While it might not seem evident at first, intelligence and success as a mixed martial artist go hand in hand. Many factors can be used to measure a fighter’s intelligence.
Some might classify a fighter as intelligent based on their ability to use their words and aura to defeat their opponents before they ever step into a cage, while others view it as a fighter’s ability to make intelligent decisions leading up to and during their fights.
It takes a level of intelligence to consistently make the proper preparations for each opponent, stick to the game plan while dealing with the emotions of a fight, and avoid making silly decisions that can end up giving your opponent an edge.

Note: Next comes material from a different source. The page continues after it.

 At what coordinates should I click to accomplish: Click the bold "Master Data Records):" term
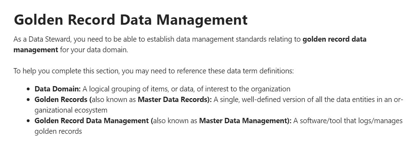click(x=175, y=100)
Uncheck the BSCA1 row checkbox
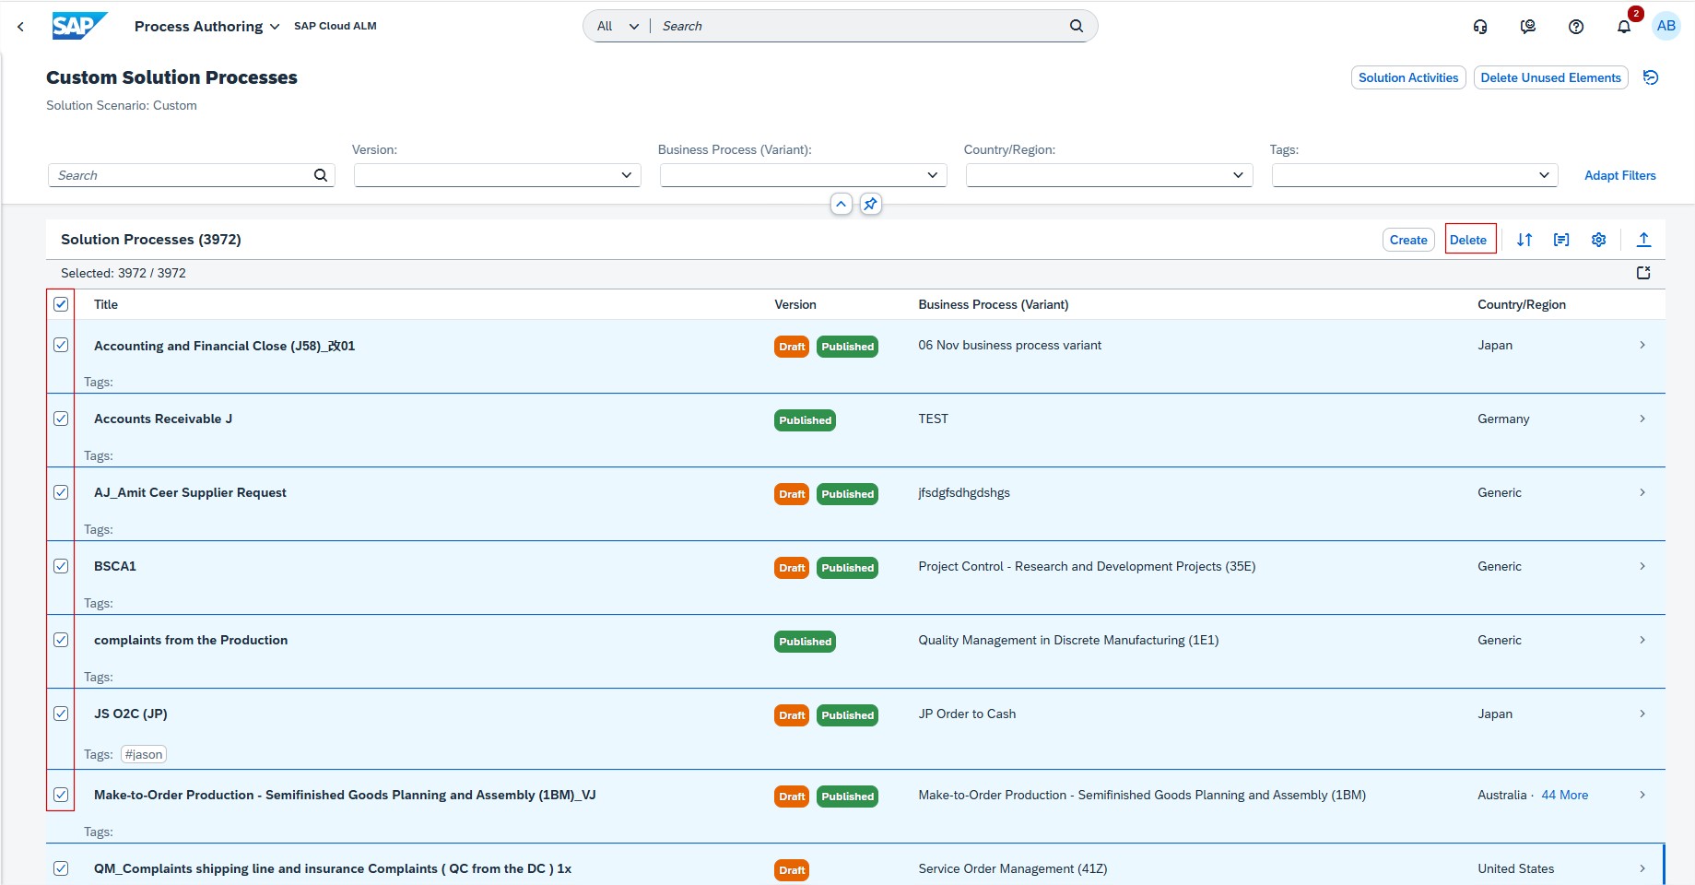 pyautogui.click(x=61, y=566)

Let us take a detailed look at some of the most brilliant fighters who have ever stepped inside a cage based on the criteria established:
5) Lyoto Machida
Machida was the first traditional martial artist to enjoy significant success in MMA. A Shotokan Karate practitioner, Machida never strayed from his roots, but he realized he needed to make some modifications to be competitive as a mixed martial artist.
Machida’s approach to striking is best described as a counter-striking approach. He uses a karate stance and often keeps his hands low. That makes it easier for him to defend against takedowns, and it lures opponents into lunging at him.
Machida came close to dethroning Jon Jones when the two collided at UFC 140. He connected with a straight that left Jones wobbled, but the round ended before Machida could finish him. Jones managed to regroup between rounds, then choked Machida unconscious during the second round.
Till today, Machida still has some of the most impressive knockouts in the sport’s history. His crane kick finish of Randy Couture at UFC 120 was a thing of beauty.
4) Kazushi Sakuraba
Sakuraba did the impossible when few expected it. He handed the legendary Royce Gracie his first loss, shocking the MMA world.
Nicknamed “The IQ Wrestler,” by hardcore MMA fans, Sakuraba also holds wins against every member of the Gracie family besides Ralek. He was one of the first fighters to show BJJ fighters could be defeated if you had the right set of skills and utilized a smart game plan.
Sakuraba has an intelligent approach to wrestling, mixing up his catch wrestling with his many submission locks. His unique wrestling skills, combined with his intricate knowledge of submissions, earned him the title “The Gracie Hunter.” He was skilled enough to avoid submissions, and he used his top control to score points. His 90-minute first fight against Royce Gracie remains one of the most memorable fights in MMA history.
3) Jon Jones
You might be a bit surprised to see Jones on this list, given the many poor decisions he’s made in his personal life, but he’s as intelligent as a fighter can be when it comes to preparing and executing inside the cage.
Jones’ ability to stick to the game plan regardless of how stressful things get inside the cage is one of his biggest assets. He became the youngest champion in UFC history, while his striking and submission skills were still rudimentary.
He defeated fighters that were technically superior strikers to him, like Mauricio Rua and Lyoto Machida, by sticking to the things that gave him the advantage, like his rangy frame and exceptional wrestling skills.
The closest thing to a silly mistake Jones has made inside the cage was the downward elbows that got him disqualified during his fight against Matt Hamill and the illegal knee he threw during his fight against Anthony Smith.
Besides those two instances, Jones has been perfect inside the cage. The 33-year-old is currently working on a move to the heavyweight division, and he seems to be making the proper preparations for his heavyweight debut. He now walks around at about 260 pounds.
2) Fedor Emelianenko
Dubbed the “Last Emperor,” Fedor Emelianenko’s name always comes up whenever the greatest MMA fighters in history are discussed. Fedor went on one of the longest winning streaks in the sports’ history at the peak of his career, defeating many of the names that ended up becoming legends of the sport.
One of the biggest weapons Fedor used to dominate opponents was his ability to recognize their strengths and weaknesses. He then found ways to use his sambo and judo skills to neutralize and defeat them.
Fedor also used his natural calmness to intimidate his opponents. His facial expression typically remained blank before and during his fights, making it impossible for opponents to assess which one of their techniques were being effective.
That was apparent during his memorable showdown against the late Kevin Randleman. Randleman completed one of the most devastating German suplexes in MMA history, but Fedor wasn’t fazed by it in the slightest. Randleman was visibly bothered by the lack of reaction on Fedor’s part, and he ended up getting submitted shortly after.
1) Georges St. Pierre
GSP has a methodic approach to MMA, and he was one of the first genuinely well-rounded fighters. That gave him the edge to dethrone Matt Hughes, who was the most dominant wrestler in the history of the UFC’s Welterweight division.
GSP was good enough to strike with anyone, but he often took opponents down since that was the safest place to be. Some fans called it boring, but it was really just being smart.
GSP was also intelligent enough to walk away from the sport when a stronger generation of challengers started coming after him, while his body started slowing down due to age. He returned to MMA in 2017 and defeated Michael Bisping, claiming the UFC’s Middleweight belt. He retired once again after that fight.